There's a nut with ill-gotten firearms somewhere out there, planning 15 minutes of fame. A problem is the kids hear only one side of the issue, the public school side. It's a distraction. To leftist democrats inciting kids, I’d say for God’s sake, stop protesting and protect them. Even those indoctrinated by public schools know that since 1950, only one percent of the mass shootings have occurred where citizens are allowed to defend themselves. And in Europe, every mass shooting occurred where guns are banned.

Most didn't have to watch the Parkland news to know two things. The shooter was angry or deranged and nobody returned fire. But a difference this time was we didn’t immediately hear the usual chant, "grab the guns, grab the guns, I hate Trump." On the other hand, a number of rational students asked about armed security. For decades, many like myself have written and called on public school policy makers to provide physical protection at least as effective as is provided for politicians and parades.

The days of hearing only from leftist democrats who repeatedly howl for another conversation, grab the guns and make new laws, paused for a moment. Some hoped the political insanity against guns had softened and they'd actually protect the kids. But student hysteria soon was roused again by big media. It was louder than ever and even moved the president to consider raising the qualifying age, prohibiting bump stocks and allowing teachers to arm themselves. Only allowing armed teachers has merit.

Machine guns disappeared from private hands shortly after the 1934 National Firearms Act. But looking at the data, just a few years later, in the ‘60s, school shootings increased dramatically. Only a few years later, during Obama’s eight years, school shooting fatalities totaled 44 percent of all the school shootings in the entire 20th century. In spite of all this data and the fact that school shootings remain extremely rare, stopping them now is worth our greatest effort.
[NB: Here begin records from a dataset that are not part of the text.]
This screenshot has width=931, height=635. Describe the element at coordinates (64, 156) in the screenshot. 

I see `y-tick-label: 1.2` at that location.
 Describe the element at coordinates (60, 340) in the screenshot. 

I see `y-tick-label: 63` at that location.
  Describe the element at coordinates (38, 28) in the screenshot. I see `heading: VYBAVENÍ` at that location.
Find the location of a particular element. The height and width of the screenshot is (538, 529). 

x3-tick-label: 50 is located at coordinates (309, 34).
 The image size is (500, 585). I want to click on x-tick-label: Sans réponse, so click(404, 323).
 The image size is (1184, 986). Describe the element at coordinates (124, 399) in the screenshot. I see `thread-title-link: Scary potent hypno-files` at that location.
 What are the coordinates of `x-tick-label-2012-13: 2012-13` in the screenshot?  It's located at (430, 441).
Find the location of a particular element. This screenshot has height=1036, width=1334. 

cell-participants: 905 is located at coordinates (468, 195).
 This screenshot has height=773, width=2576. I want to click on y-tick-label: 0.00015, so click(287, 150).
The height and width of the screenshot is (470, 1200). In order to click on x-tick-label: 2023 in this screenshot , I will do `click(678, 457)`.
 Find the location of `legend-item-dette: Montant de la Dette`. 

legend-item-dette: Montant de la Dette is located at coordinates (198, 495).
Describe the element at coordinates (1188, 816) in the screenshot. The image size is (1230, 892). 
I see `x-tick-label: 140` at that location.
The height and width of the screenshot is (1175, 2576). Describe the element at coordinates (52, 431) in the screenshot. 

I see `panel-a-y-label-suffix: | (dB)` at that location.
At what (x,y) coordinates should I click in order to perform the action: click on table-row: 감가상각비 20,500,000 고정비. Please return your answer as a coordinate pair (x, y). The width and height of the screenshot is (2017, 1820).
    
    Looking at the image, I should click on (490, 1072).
When cooler heads prevail, we’ll realize how easy the permanent solution is. First, marshal superior force. Secondly, strike down the enemy at the gate. That’s all. It’s a simple strategy. Angry or deranged killers will be stopped or find more vulnerable victims. Senior government officials will be famous for ending school shootings. And leftists will earn their votes from inciting hysteria at other undefended places. Failure this time will prove the leftists only wish to tighten the government grip.